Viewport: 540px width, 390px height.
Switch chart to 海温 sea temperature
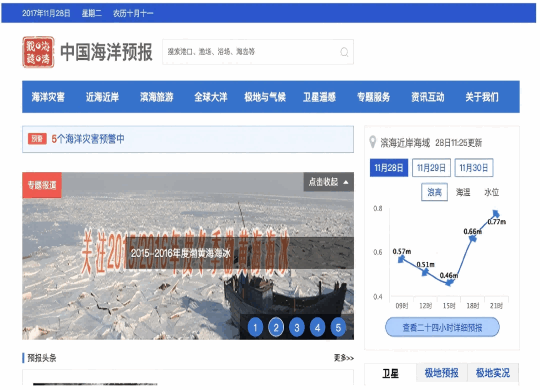[x=463, y=192]
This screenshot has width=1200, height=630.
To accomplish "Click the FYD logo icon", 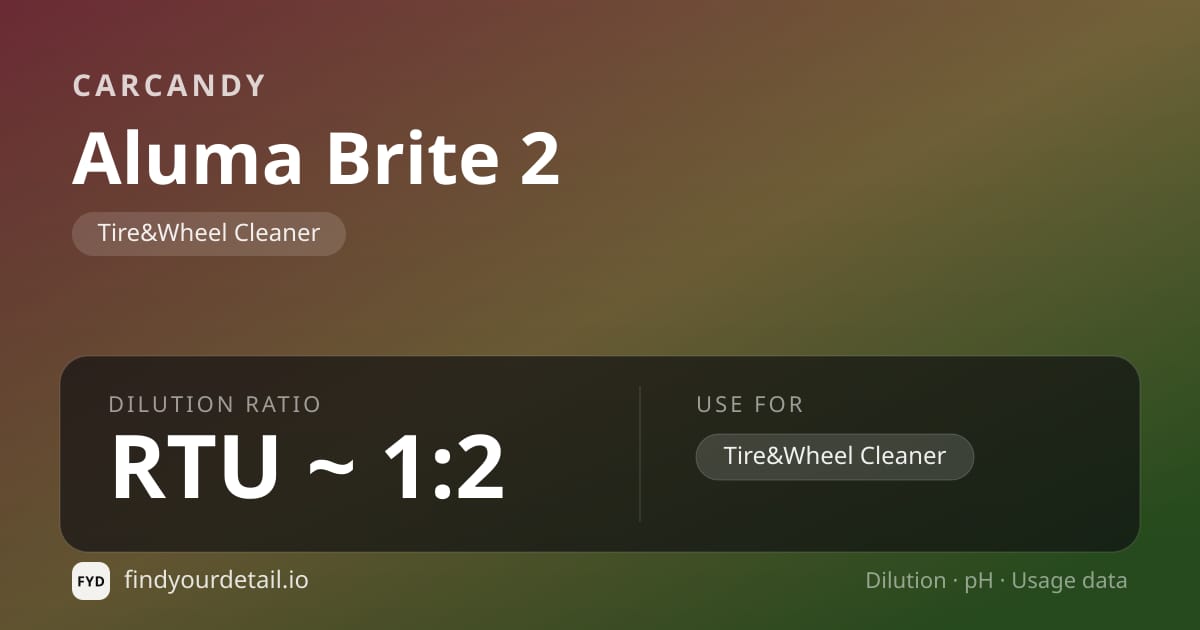I will coord(91,581).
= = = = = = =
◆ Instructions for the task
Scan each line of the entries above for the word "height" and report how many lines contain it, with nothing else.

◆ Problem solution
2